In a letter to colleagues, Dr Leana Wen explained she was stepping down as president of the largest abortion provider in America “because of philosophical differences about the direction and future of Planned Parenthood.” Wen wanted to lead an organization that sounded more like the glossy brochure in the reception area, focused more on reproductive health care. Instead, Wen inveighed, her board wanted “to double down on abortion rights advocacy.”
The philosophical differences really aren’t that philosophical. Yes, it is true that Wen enraged some progressive staff members for refusing to use “trans-inclusive” language, but this was not so much based on principle so much as because it would not play well in middle America. Nor was Wen philosophically opposed to abortion. To the contrary, Wen continually reiterated her support for abortion, even as she repeatedly downplayed it in the midst of increasingly heated political battles.
In a sad op-ed grieving her own miscarriage, Wen erroneously connected her natural “pregnancy loss” to abortion, suggesting that new state laws in Alabama, Missouri, and Georgia would investigate women who had miscarriages to determine whether they had, in fact, had an abortion. It was a non sequitur in terms of logic, but it had just the right amount of rhetorical slippage to make abortion sound more “acceptable” to middle America.
Wen very carefully and systematically avoided making arguments in favor of abortion. But her defenses of abortion were always indirect. Even in her Washington Post op-ed defending abortion against new state restrictions earlier this month, Wen wrote “if we truly care about the health of women, children and families, we must commit to policies that provide pregnant women with the care, humanity and dignity that all people deserve.” Such statements, which in a different context could have been written by those legislators passing heartbeat bills, proved to her board that she was not the one “to double down on abortion.” Their differences were not philosophical at all. They were differences of political strategy.

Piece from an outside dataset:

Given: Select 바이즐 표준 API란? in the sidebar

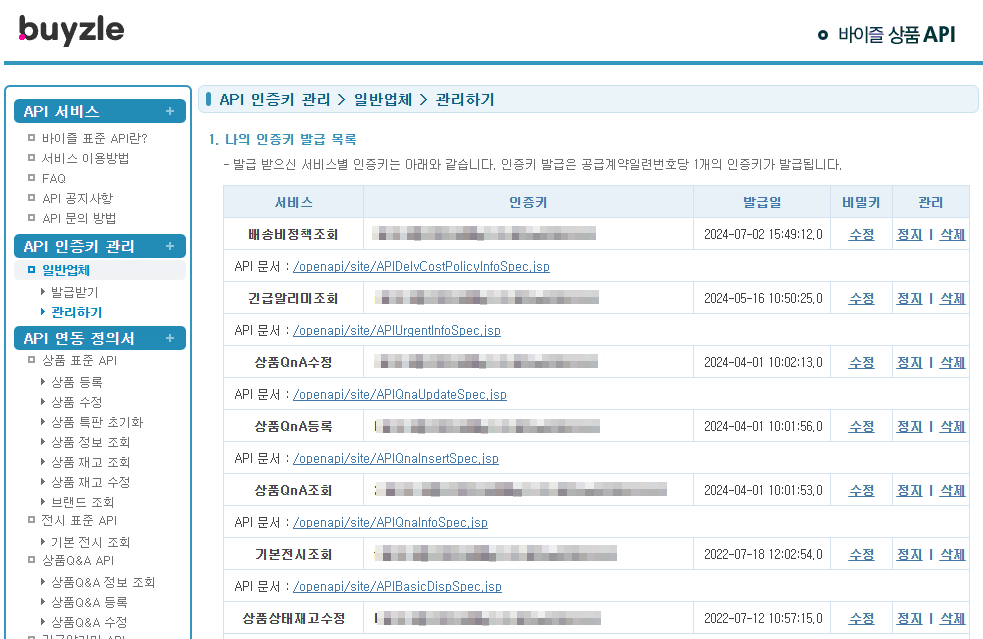Looking at the screenshot, I should [94, 138].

Planned Parenthood had hired a physician eight months ago to promote the conceit that they are committed to healthcare. That seemed like a reasonable political and public relations strategy at the time. But with blue states running campaigns for infanticide, and red states passing heartbeat bills, Planned Parenthood could no longer afford the fancy picture of themselves as healthcare providers. They fired Dr Wen precisely because they know very well that they are not really in the healthcare business. They are in the abortion business. It took the board the length of a pregnancy to realize that they didn’t need a doctor, and they didn’t need someone who could soften their messaging for middle America — they needed someone who could fight for that sacrament of their whole enterprise: abortion itself.
This isn’t the first time Planned Parenthood has tried, and failed, to moderate their image. In 1992 they hired a nurse, Pamela Maraldo, to put the emphasis on “healthcare” rather than abortion. But it turns out whenever they do this, abortion rates stagnate, as they did under Maraldo. By 1995, Maraldo was out and Gloria Feldt, a Planned Parenthood career veteran who more than doubled the abortion rate during her tenure, was in.
Planned Parenthood’s philosophical commitment to abortion requires a more vigorous political activism than most healthcare providers, such as Maraldo or Wen, can offer. The violence of abortion cannot rest for long with the softened image Wen sought to project. It requires an abortionist-in-chief. That’s what Cecile Richards was, and that’s likely what they’ll look for again, even as they face new political headwinds that favor life.
What does Wen’s departure mean? What does it mean for those middle Americans she didn’t want to “isolate”? What does it mean philosophically and politically? It means that Planned Parenthood knows something Wen didn’t — that the masks have all come off now. There can be no more subtlety about “reproductive health care.” Middle America is perfectly aware that Planned Parenthood is in the abortion business, and increasingly voters are coming to see that abortion stops a beating human heart. This is why the two political options have become crystal clear: infanticide bills or heartbeat bills. Dr Wen wanted to steer a middle path. But philosophically, there is no middle way between life and death. Americans must choose.